■ PROBLEMS TO WORK ON:
**a.** In the wearable health monitor article, reproduce everything from "The monitor uses" down to "radio-frequency charging system.".
**b.** According to the wearable health monitor article, what is the diameter of the entire device?
**c.** Pick up the article on the wearable health monitor after its last sentence and keep writing.

A wearable health monitor made with stretchable electronics overcomes limitations of similar devices that can trigger allergic reactions caused by conventional adhesive sensors with conductive gels
According to its developers, the soft and conformable monitor can transmit electrocardiogram (ECG), heart rate, respiratory rate and motion activity data 15m to a smartphone or tablet computer. The electronics are mounted on a stretchable substrate and connected to gold, skin-like electrodes through printed connectors that can stretch with the medical film in which they are embedded. Details of the monitor are published in Advanced Science.
“This health monitor has a key advantage for young children who are always moving, since the soft conformal device can accommodate that activity with a gentle integration onto the skin,” said Woon-Hong Yeo, an assistant professor in the George W. Woodruff School of Mechanical Engineering and Wallace H. Coulter Department of Biomedical Engineering at the Georgia Institute of Technology (GATECH). “This is designed to meet the electronic health monitoring needs of people whose sensitive skin may be harmed by conventional monitors.”
Because the device conforms to the skin, it avoids signal issues that can be created by the motion of the typical metal-gel electrodes across the skin. According to GATECH, the device can also obtain accurate signals from a person who is walking, running or climbing stairs.
“When you put a conventional electrode on the chest, movement from sitting up or walking creates motion artifacts that are challenging to separate from the signals you want to measure,” Yeo said in a statement. “Because our device is soft and conformal, it moves with the skin and provides information that cannot be seen with the motion artifacts of conventional sensors.”
The monitor uses three gold electrodes embedded in the film that also contains the electronic processing equipment. The entire health monitor is three inches in diameter, and a more advanced version under development will be half that size. The wireless monitor is powered by a small rechargeable battery, but future versions may replace the battery with an external radio-frequency charging system.

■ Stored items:
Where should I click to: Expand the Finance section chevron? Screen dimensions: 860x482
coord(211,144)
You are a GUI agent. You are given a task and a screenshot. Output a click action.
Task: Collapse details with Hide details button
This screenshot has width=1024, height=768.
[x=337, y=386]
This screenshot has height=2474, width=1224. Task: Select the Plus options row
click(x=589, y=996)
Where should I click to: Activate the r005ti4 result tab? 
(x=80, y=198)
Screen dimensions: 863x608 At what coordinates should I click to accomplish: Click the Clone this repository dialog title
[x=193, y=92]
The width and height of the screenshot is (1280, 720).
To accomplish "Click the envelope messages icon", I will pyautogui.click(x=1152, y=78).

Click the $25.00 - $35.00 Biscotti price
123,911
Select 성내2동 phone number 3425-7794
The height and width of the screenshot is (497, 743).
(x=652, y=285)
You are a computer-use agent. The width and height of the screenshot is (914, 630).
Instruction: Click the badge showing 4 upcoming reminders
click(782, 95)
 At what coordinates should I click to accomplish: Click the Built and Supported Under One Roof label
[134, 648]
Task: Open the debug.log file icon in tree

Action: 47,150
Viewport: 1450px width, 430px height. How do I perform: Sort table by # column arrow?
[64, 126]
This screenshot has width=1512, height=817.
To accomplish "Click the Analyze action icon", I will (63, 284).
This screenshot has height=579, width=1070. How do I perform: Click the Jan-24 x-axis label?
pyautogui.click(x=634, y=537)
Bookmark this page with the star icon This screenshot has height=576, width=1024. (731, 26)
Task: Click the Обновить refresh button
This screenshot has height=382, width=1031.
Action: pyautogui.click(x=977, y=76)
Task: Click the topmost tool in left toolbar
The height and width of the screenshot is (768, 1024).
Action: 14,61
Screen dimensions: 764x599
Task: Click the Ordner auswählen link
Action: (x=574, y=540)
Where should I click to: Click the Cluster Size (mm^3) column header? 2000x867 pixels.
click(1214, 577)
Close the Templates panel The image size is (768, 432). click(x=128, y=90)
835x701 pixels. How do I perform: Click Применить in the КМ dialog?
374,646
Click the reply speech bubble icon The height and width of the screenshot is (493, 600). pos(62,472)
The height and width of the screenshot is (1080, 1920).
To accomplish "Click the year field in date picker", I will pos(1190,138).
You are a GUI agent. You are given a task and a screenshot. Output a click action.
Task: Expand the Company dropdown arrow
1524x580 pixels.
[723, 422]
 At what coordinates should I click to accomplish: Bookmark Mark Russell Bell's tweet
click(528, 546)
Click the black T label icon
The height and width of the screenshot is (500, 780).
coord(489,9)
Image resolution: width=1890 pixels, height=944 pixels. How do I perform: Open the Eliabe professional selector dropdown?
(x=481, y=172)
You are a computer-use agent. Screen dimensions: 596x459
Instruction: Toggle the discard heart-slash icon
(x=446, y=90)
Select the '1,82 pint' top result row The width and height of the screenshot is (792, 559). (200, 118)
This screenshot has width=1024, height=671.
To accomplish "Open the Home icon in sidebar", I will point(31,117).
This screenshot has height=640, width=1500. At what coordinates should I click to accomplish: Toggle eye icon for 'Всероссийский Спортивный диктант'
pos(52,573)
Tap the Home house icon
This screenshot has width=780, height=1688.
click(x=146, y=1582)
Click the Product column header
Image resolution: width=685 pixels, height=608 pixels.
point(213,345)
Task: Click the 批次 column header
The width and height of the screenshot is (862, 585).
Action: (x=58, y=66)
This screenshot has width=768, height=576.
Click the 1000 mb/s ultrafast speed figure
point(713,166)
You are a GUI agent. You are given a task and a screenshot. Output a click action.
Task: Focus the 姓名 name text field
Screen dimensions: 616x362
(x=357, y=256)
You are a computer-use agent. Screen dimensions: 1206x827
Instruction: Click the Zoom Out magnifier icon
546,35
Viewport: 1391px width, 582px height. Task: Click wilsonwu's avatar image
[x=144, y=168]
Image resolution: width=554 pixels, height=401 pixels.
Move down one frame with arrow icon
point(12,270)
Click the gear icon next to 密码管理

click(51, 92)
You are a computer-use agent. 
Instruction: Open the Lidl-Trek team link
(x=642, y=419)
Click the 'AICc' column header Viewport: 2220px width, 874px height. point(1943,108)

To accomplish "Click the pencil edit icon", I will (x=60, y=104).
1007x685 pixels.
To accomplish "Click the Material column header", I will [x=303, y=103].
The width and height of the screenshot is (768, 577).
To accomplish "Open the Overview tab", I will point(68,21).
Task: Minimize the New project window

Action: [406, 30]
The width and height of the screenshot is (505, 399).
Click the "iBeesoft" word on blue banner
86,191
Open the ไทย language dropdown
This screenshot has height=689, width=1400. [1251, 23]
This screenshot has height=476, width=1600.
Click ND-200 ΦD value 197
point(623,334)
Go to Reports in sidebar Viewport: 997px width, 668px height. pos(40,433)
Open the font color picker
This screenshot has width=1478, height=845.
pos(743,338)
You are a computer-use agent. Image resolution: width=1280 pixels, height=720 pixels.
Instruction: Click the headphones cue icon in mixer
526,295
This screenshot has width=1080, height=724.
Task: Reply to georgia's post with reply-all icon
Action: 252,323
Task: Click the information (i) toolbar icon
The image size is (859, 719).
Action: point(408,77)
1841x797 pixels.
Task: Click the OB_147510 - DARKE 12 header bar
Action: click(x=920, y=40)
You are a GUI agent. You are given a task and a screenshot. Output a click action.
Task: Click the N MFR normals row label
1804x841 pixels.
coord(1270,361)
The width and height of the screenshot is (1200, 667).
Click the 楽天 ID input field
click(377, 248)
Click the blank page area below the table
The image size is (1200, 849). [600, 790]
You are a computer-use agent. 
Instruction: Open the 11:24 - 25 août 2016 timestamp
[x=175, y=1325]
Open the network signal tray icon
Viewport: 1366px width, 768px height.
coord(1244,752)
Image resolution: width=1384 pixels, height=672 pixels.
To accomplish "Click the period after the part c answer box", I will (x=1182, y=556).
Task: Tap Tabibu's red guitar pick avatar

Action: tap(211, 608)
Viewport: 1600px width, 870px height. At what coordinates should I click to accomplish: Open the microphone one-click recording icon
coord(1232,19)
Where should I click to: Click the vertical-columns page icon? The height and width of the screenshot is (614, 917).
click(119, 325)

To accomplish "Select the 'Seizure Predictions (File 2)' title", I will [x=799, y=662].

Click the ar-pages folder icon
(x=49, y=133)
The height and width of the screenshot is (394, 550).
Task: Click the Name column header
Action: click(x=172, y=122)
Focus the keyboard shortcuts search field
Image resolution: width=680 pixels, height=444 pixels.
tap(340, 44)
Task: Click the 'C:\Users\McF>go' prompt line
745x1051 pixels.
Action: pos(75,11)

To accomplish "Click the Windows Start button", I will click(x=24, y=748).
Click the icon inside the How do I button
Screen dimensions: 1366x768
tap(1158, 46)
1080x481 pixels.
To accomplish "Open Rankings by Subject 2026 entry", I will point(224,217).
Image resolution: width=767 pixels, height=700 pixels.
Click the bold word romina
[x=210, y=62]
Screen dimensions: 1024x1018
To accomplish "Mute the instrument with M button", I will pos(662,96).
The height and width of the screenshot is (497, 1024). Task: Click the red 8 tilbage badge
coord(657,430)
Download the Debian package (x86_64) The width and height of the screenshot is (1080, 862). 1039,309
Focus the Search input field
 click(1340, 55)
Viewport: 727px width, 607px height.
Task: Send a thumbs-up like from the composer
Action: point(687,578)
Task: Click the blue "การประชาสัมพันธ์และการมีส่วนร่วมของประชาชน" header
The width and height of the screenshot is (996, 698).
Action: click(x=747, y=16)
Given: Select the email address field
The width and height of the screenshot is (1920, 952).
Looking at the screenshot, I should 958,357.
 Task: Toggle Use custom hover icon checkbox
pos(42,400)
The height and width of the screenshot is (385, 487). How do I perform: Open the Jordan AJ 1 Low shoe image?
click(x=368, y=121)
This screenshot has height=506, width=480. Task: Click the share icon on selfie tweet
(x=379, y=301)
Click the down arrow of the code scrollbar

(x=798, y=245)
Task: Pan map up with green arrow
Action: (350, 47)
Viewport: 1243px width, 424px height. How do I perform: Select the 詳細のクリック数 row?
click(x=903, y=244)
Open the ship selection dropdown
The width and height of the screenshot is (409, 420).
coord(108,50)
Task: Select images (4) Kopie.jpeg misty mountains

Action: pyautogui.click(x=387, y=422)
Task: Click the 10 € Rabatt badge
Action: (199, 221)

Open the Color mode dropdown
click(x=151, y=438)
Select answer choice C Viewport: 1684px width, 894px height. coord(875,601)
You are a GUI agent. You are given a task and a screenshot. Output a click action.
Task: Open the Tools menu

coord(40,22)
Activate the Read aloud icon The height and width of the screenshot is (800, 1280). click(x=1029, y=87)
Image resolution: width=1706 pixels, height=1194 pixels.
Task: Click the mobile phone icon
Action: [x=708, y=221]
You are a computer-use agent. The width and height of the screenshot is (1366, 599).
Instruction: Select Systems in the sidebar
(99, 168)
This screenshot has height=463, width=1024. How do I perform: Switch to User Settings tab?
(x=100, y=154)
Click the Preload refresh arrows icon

■ ANSWERS FOR EACH ITEM:
**a.**
The monitor uses three gold electrodes embedded in the film that also contains the electronic processing equipment. The entire health monitor is three inches in diameter, and a more advanced version under development will be half that size. The wireless monitor is powered by a small rechargeable battery, but future versions may replace the battery with an external radio-frequency charging system.

**b.** Three inches.

**c.**
Yeo and his collaborators are focusing on paediatric applications because of the need for ambulatory monitoring in children. However, they envision that the health monitor could also be used for other patient groups, including older adults who may also have sensitive skin. For adults, there would be additional advantages.
“The monitor could be worn for multiple days, perhaps for as long as two weeks,” Yeo said. “The membrane is waterproof, so an adult could take a shower while wearing it. After use, the electronic components can be recycled.”
Two versions of the monitor have been developed. One is based on medical tape and designed for short-term use, while the other uses a soft elastomer medical film approved for use in wound care and can remain on the skin longer.
Because the monitor can be worn for long periods of time, it can provide a long-term record of ECG data helpful to understanding potential heart problems. “We use deep learning to monitor the signals while comparing them to data from a larger group of patients,” Yeo said. “If an abnormality is detected, it can be reported wirelessly through a smartphone or other connected device.”
Fabrication of the monitor’s circuitry uses thin-film, mesh-like patterns of copper that can flex with the soft substrate. The chips are the only part not flexible, but they are mounted on the strain-isolated soft substrate instead of a traditional plastic circuit board.
As well as reducing its size, Yeo will now work toward a device that measures other health-related parameters such as temperature, blood oxygen and blood pressure.